Difficulté pour trouver des soignants sensibilisés
Si la maladie est sujette à l’errance médicale, cela s’explique, d’après la gynécologue, par un accès aux soignants limité. Ce phénomène est d’autant plus marqué dans les petites communes : « Dans les grandes villes, on a plus facilement accès à une consultation avec une sage-femme ou un.e gynécologue.», souligne -t-elle. La spécialiste pointe également du doigt l'impossibilité de trouver un professionnel spécialisé ou sensibilisé à l’endométriose dans les déserts médicaux.

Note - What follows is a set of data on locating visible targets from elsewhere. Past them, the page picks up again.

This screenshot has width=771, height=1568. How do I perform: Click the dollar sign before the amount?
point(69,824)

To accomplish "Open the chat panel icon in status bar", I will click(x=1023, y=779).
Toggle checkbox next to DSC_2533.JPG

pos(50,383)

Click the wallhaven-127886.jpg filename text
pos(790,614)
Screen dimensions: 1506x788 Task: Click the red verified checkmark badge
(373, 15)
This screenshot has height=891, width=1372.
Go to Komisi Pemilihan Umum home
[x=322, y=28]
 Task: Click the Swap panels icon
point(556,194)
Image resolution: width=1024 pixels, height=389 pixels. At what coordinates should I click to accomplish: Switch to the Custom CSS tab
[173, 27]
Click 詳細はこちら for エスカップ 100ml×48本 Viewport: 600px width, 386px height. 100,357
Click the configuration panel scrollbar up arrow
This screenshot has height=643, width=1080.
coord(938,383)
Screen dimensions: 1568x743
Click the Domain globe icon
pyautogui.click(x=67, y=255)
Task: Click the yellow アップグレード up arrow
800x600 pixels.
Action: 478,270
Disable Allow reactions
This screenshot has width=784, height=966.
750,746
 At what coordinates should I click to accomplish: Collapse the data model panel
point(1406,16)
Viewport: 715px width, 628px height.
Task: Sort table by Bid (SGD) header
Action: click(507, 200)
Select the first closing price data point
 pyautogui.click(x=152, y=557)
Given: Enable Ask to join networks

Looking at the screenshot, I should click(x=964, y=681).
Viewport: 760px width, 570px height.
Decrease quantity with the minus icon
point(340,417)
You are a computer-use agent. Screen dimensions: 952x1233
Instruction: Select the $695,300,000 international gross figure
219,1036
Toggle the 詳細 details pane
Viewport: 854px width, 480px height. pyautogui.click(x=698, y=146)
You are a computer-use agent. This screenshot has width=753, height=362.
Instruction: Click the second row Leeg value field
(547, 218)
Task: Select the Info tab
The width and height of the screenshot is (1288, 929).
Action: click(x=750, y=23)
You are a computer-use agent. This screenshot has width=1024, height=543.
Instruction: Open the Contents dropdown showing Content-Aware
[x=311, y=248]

Pour pallier ces manquements, la région s’organise. Le 2 juin, trois centres hospitaliers implantés dans le Grand Est, à Nancy, Strasbourg et Reims, se sont mobilisés pour créer le dispositif EndoGrandEst. Son objectif est de soutenir la recherche sur l’endométriose et de faciliter l’accès aux soins.
Les mesures pour accompagner
Le dispositif met l’accent sur la prise en charge des cas complexes et l’organisation de réunions de concertation pluridisciplinaires. Un travail collectif nécessaire pour la professionnelle : « Ces réunions permettront de discuter des cas les plus complexes entre plusieurs disciplines. Il s’agit de renforcer la coordination entre les professionnels de santé. Par exemple, au CHU de Nancy, les patientes bénéficient d’une prise en charge pluridisciplinaire après avoir été opérées. Souvent, l’équipe est composée d’un.e chirurgien.nne gynécologue, d’un.e chirurgien.nne digestif et, si besoin, d’un.e urologue. »
Parmi les actions envisagées, Elena Martin a également évoqué la création d’un annuaire de l’endométriose, accessible à tous. Le principe est de répertorier les professionnels de santé spécialisés dans l’endométriose. Ceux-ci pourront alors s’y inscrire afin de permettre aux patient·es de trouver plus facilement des médecins spécialisés et ainsi lutter contre l’errance médicale.